Unterhalten werden die Waagen heutzutage von einem Schlosser aus dem Burgenland mit seiner Frau, in deren Besitz sie mittlerweile auch sind. Es scheint ein sich tragendes Geschäft zu sein, auch wenn ich persönlich nie einen Menschen auf so einer Waage gesehen habe. Dafür sind sie so stabil gebaut, dass auch nach Jahrzehnten fast keine Reparaturen notwendig sind, Sollte wirklich einmal ein Teil ausgetauscht werden müssen, fertigt es der Schlosser auf seine Fräsmaschine selbst nach. Allerdings wird er und seine Frau bald ohne Nachfolger in den Ruhestand gehen, ein Wiener Kulturgut ist in Gefahr.
Die lange Dauer ihres Bestehens verwundert in diesen unseren Zeiten, wo selbst die Badwaage mit der Fitness-App des Handys vernetzt ist und aufgrund der übermittelten Werte die Smartwatch die Trainingszeit automatisch verlängert. Nein, diese Waage ist strikt analog. Steht man darauf und wirft den geringen Betrag von 20 Cent ein, schlägt der Zeiger einmal aus (und aus und aus …), geht aber sogleich auf null zurück, wenn man die Waage verlässt, und gibt den gelesenen Wert nirgendwo weiter. Die in meiner Jugendzeit in der DDR meist auf den Bahnhöfen aufgestellten Wiegeautomaten spuckten ja noch ein den Fahrkarten ähnliches Pappkärtchen aus, auf dem das Gewicht gedruckt stand (und das über den Weg des Auffindens in der Jackentasche tatsächlich die Fahrkarte zu Diskussionen mit Freundin oder Mutter wurde). Hier nicht, hier gibt es einen fast intim zu nennenden Moment, den nur die sich wiegende Person und die Waage miteinander teilen, wobei die Emotionen allerdings allein beim erschrockenen Menschen verbleiben.

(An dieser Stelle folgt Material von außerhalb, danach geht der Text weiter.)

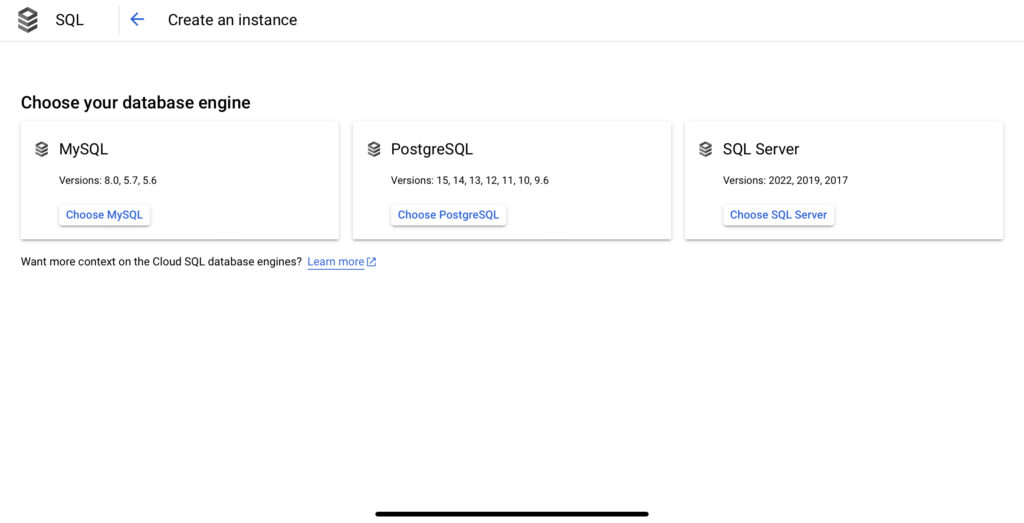1024x523 pixels.
Task: Click the SQL Server stacked layers icon
Action: tap(706, 149)
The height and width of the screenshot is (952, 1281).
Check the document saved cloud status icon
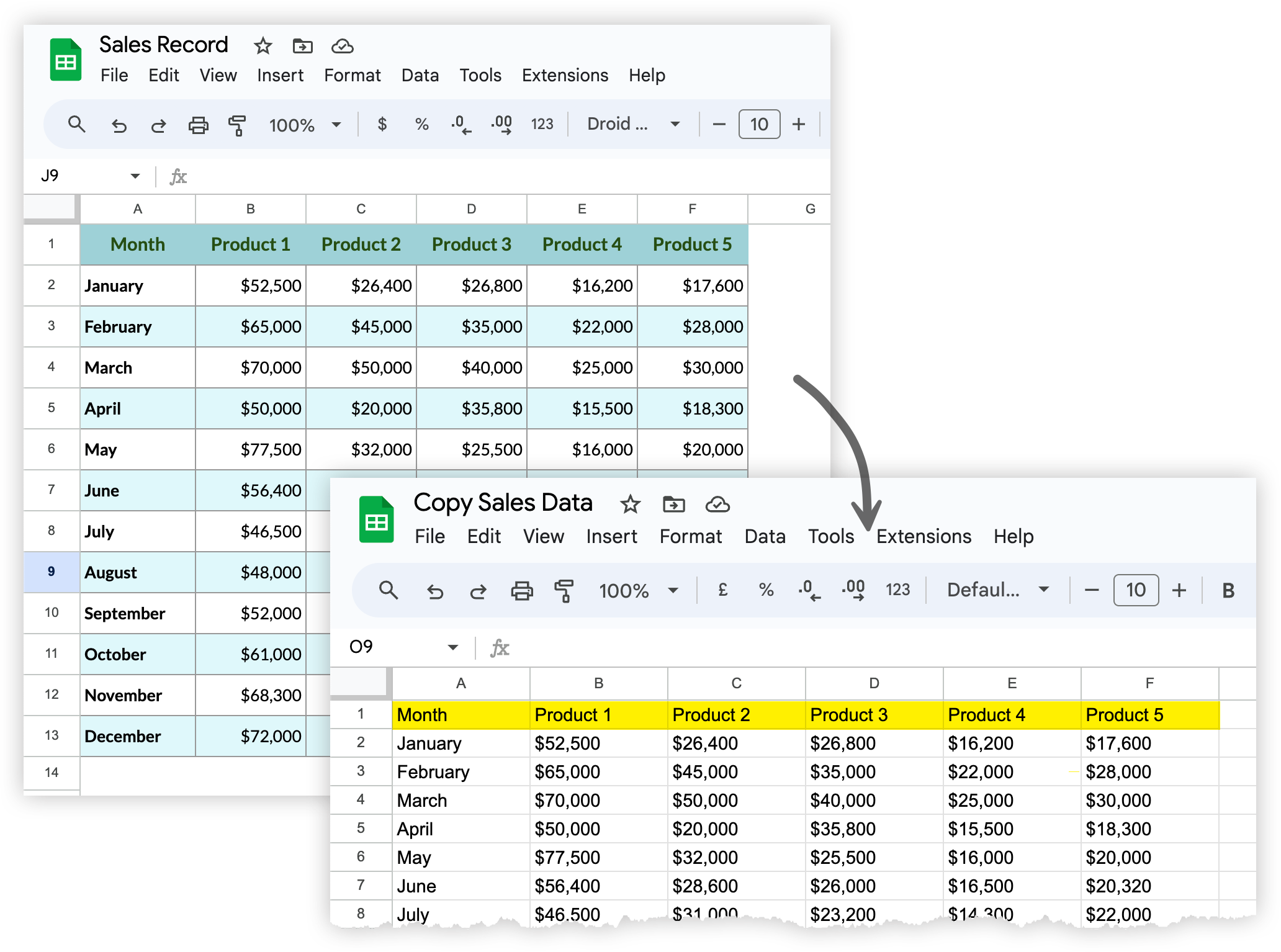pos(342,46)
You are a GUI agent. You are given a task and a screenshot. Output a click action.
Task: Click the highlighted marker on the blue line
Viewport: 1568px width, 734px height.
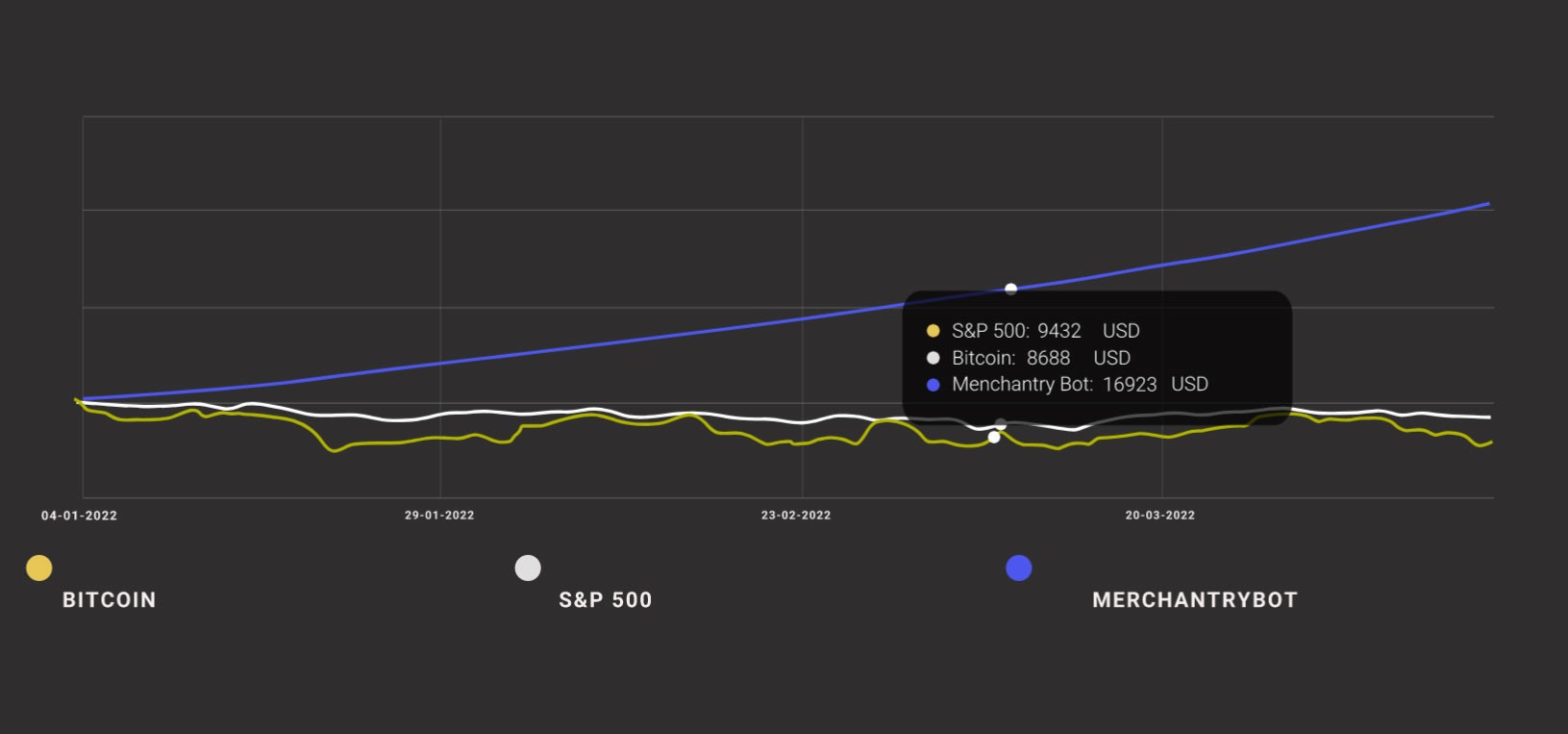(1010, 289)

Doch das sollte nicht täuschen – diese Waage ist ein konservatives Manifest. Gnadenlos zerschellen an ihrem Fels des präzisen Messens und dessen unbestechlicher Wiedergabe alle Illusion, alle Hoffnung und alle Utopie. Jegliche philosophische Interpretation, jedes noch so metaphysisches Herleiten oder gar der Versuch einer hermeneutischen Deutung ist unmöglich – reines Sein ohne Ausweg. Lediglich der Abbruch des Wägevorgangs und das Verdrängen (ha, das Unterbewusstsein!) ist dem Opfer noch möglich.
Doch ganz am Ende gibt es doch noch ein Fitzelchen Zweifel, gar Hoffnung. Schaut man sich die verschiedenen Waagen an, stehen die Zeiger manchmal nicht ganz auf null, sondern schlagen ggf. schon ein halbes Kilo drauf. Was ist, wenn sie am Ende genauso wenig die wahre Realität wiedergeben, wie dies in dieser Stadt so weit verbreitet ist?